4. Why is Trino the right execution model for interactive Athena queries but a poor fit for multi-hour ETL?
A. Trino writes shuffle data to disk like Spark, making it slow on small queries.
B. Trino keeps intermediate results in memory across worker nodes, enabling sub-second responses but failing on jobs that exceed cluster memory.
C. Trino can only read CSV, so it cannot handle Parquet ETL output.
D. Trino is single-threaded per query, which limits both interactive and batch scenarios.
5. Where does Athena obtain table definitions, column types, and partition locations?
A. From inline DDL parameters submitted with each query.
B. From the AWS Glue Data Catalog, which is shared with Glue ETL and Lake Formation.
C. From a private metastore inside each Trino worker, separate from Glue.
D. From a Redshift system catalog accessed via Spectrum.
Partition 2: Athena Query Optimization
Pre-Reading Quiz — Athena Query Optimization
1. What does partition projection change about how Athena resolves which S3 prefixes to scan?
A. It forces Athena to crawl all S3 objects on every query.
B. It synthesizes the partition list on the fly from declared range patterns, avoiding a Glue Catalog list-partitions call.
C. It replaces partitioning with bucketing for time-series data.
D. It caches partitions inside Trino workers' local SSDs.
2. A query runs SELECT amount FROM sales WHERE amount > 1000 against a Parquet table.

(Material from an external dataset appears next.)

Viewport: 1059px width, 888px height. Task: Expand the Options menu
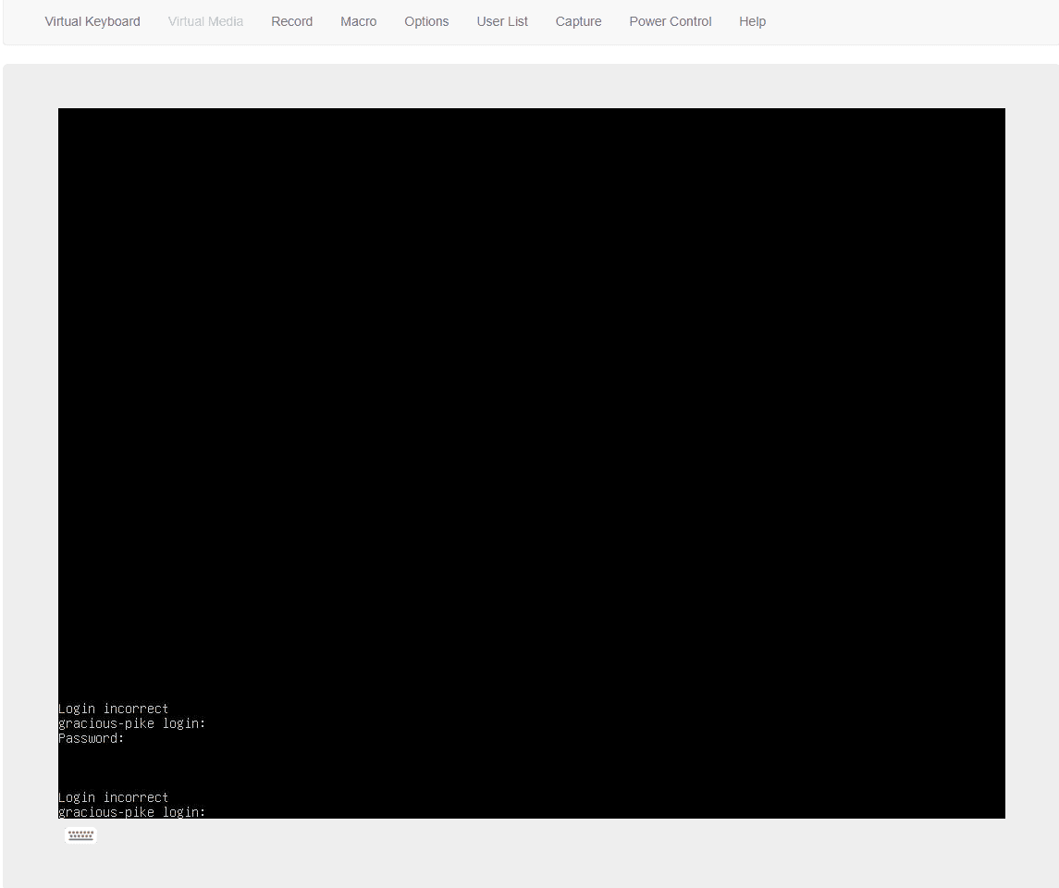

Which of the following best explains why Athena reads dramatically less than the full table even before partition pruning?

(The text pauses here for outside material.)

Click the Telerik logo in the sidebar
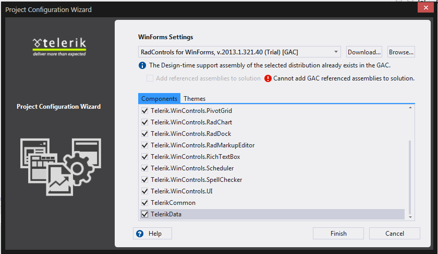The height and width of the screenshot is (254, 438). pos(59,45)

A. Parquet automatically pre-aggregates all numeric columns to skip filtering.
B. Parquet stores values column-by-column and embeds min/max statistics per row group, so Trino reads only the amount column and skips row groups whose max is ≤ 1000.
C. Parquet shards each column into a separate S3 object that is independently encrypted.
D. Parquet rewrites the query into a Glue Data Catalog stored procedure.
3. Why is the recommended Parquet object size 128–256 MB rather than dramatically smaller?
A. Athena rejects Parquet files smaller than 128 MB.
B. S3 charges higher fees for sub-128 MB GET requests.
C. Files smaller than 128 MB hurt Trino parallelism — the fixed S3 GET overhead per file dominates wall-clock time when there are thousands of tiny files.
D. Snappy compression cannot operate on files below 128 MB.
4. What is the primary benefit of bucketing a table by a high-cardinality join column like customer_id?
A. Bucketing replaces partitioning entirely, simplifying the table layout.
B. Bucketing enables co-located joins — bucket N of one table joins only against bucket N of the other, dramatically reducing shuffle traffic.
C. Bucketing reduces S3 storage cost by deduplicating identical customer records.
D. Bucketing forces Athena to evaluate every bucket sequentially, which lowers concurrency.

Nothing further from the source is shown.